* _Document text_:
Planet X's Harry Wiltshire raced the first round of the World Triathlon Championships in Sydney two weeks ago. He came home and realised he didn't have enough points to be eligible for Olympic selection, so got back on the plane to China.

Harry is now Olympic eligible and has an adverse conditioned response to Chinese covers of French Canadian love songs. 

The final GB slot will be decided by a complicated and long winded process that Harry tried to explain but we lost the will to live and stopped listening. In our opinion they should go paper, scissors, stone. 

Harry writes...

"The Chinese do things differently. We had a white gloved policeman every 10 meters lining the course, not just during the race, but for a day before and afterwards. I was mobbed for an autograph and photo by 100 race helpers none of whom had the slightest clue who I was.

"Stewed chicken feet classes as a hearty breakfast and it is entirely appropriate to hack up in your throat then spit a big ball of grolly. The end of every lane in swimming pools has a metal bin specifically for this purpose. If the produce is solid a particularly satisfying ping can be made.

"The girl at the swimming pool wore six inch yellow heels, a denim mini skirt and a hello kitty T-shirt. She smiled at me and said "meehow" each day when I went to the pool. 

"After the race I went to the pool alone. I finished swimming  but when I went to leave the building found torrential rain, the boom of thunder and forks of lightning carving the sky. The girl in the 6 inch yellow  heels patted the seat next to her. She closed the door and booted up windows media player.

* _Supplied information_:
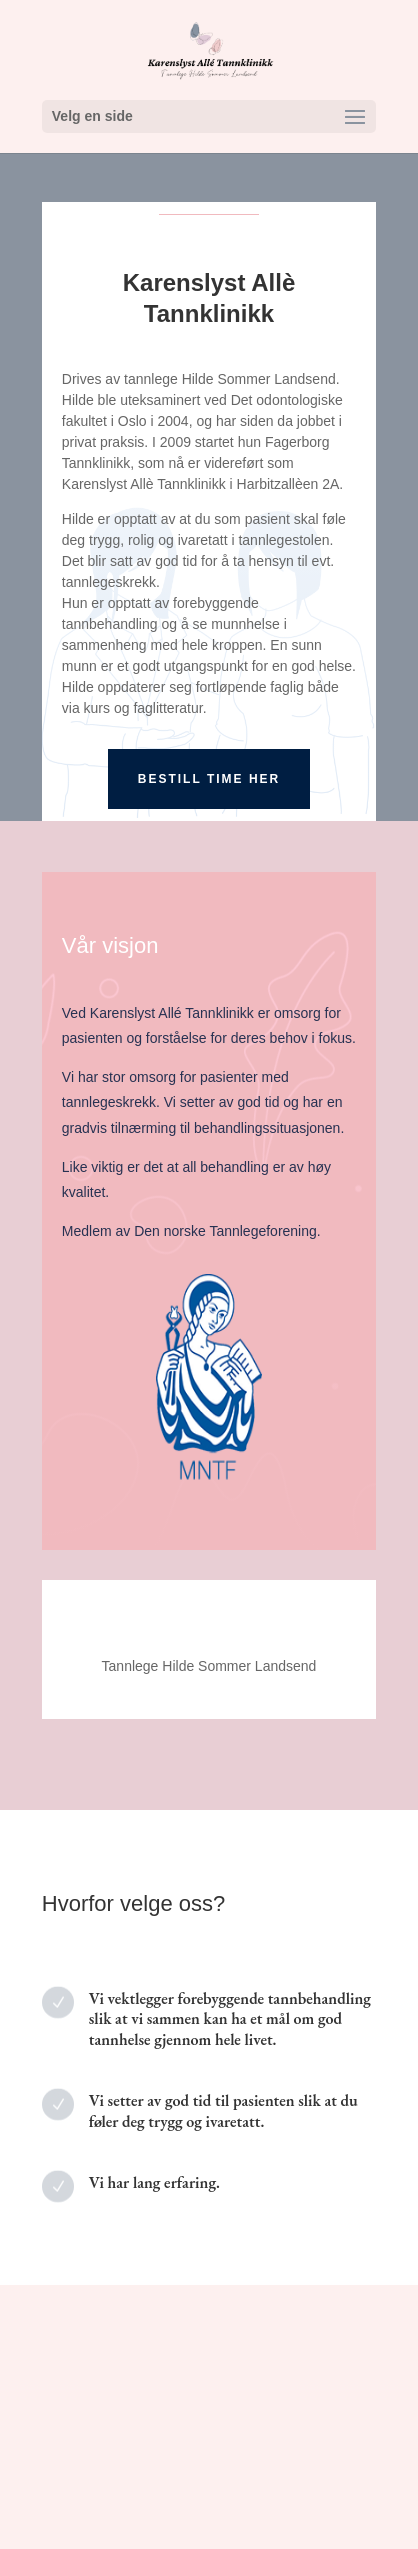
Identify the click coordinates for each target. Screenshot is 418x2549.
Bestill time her (209, 779)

* _Stated goal 1_: Summarize the Harry Wiltshire piece in two sentences.
* _Stated goal 2_: In the Harry Wiltshire piece, how far apart were the white-gloved policemen who lined the course?
Answer from the Harry Wiltshire piece alone, not the listing.

* _Response 1_: After racing the first round of the World Triathlon Championships in Sydney, Planet X's Harry Wiltshire realized he lacked the points for Olympic selection, got back on the plane to China, and is now Olympic eligible. In his own account, he describes white-gloved policemen lining the course, being mobbed for autographs by race helpers who had no idea who he was, stewed chicken feet served as breakfast, and metal bins for spitting at the end of every pool lane.

* _Response 2_: Every 10 meters.